__What to do__: Once you find the line with "Alle Fassungen (599, 248)" in the data that follows, repeat it and every line after it exactly, through the line with "Отзывы (587, 50)".

__Supplied data__:
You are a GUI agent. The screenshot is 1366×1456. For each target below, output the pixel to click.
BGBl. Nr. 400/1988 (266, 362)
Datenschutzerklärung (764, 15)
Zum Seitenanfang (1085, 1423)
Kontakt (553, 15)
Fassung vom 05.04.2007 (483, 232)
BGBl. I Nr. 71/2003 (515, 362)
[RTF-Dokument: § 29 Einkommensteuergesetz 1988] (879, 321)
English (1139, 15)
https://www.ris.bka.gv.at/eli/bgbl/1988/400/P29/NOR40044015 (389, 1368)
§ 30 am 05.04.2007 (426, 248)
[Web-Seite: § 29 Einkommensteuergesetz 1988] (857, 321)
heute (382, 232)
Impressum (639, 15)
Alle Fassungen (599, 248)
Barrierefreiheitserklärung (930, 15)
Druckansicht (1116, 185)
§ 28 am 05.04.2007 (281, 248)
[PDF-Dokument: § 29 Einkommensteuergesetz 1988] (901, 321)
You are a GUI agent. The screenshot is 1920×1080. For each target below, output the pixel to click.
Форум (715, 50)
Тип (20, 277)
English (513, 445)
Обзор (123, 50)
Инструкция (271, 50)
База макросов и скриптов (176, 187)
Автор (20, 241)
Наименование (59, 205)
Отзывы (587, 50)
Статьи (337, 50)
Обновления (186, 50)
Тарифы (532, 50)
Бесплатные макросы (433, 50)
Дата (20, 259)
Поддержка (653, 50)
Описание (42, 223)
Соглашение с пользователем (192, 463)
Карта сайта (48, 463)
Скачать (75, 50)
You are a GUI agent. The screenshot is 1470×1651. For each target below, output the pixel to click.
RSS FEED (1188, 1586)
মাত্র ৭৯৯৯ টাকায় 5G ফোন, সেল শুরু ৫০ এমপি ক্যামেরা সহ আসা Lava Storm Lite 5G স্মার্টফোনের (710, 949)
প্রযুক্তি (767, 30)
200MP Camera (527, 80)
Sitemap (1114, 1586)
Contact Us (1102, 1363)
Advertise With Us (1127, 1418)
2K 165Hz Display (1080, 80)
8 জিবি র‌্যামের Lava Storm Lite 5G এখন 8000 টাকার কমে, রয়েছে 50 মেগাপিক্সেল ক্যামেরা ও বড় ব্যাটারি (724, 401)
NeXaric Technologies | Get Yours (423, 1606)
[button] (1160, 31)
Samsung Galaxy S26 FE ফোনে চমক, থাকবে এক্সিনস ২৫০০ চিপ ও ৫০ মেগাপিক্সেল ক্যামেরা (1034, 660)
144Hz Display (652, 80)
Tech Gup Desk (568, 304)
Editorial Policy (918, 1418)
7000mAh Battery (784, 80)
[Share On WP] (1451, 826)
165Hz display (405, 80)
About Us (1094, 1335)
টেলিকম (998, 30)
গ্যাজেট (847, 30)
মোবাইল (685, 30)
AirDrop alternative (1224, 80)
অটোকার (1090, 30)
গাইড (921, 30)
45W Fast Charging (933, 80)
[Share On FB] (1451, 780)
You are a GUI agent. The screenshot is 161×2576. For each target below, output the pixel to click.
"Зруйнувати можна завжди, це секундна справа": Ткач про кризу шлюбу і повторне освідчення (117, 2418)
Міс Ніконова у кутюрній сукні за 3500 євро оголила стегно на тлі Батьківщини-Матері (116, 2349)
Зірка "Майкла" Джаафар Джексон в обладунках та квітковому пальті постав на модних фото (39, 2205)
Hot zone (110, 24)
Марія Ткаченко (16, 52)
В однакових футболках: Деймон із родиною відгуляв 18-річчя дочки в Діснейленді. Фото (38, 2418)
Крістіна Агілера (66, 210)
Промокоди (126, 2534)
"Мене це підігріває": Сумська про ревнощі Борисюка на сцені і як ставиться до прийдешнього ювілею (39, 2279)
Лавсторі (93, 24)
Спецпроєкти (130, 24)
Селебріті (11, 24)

__Answer space__:
Alle Fassungen (599, 248)
Barrierefreiheitserklärung (930, 15)
Druckansicht (1116, 185)
§ 28 am 05.04.2007 (281, 248)
[PDF-Dokument: § 29 Einkommensteuergesetz 1988] (901, 321)
You are a GUI agent. The screenshot is 1920×1080. For each target below, output the pixel to click.
Форум (715, 50)
Тип (20, 277)
English (513, 445)
Обзор (123, 50)
Инструкция (271, 50)
База макросов и скриптов (176, 187)
Автор (20, 241)
Наименование (59, 205)
Отзывы (587, 50)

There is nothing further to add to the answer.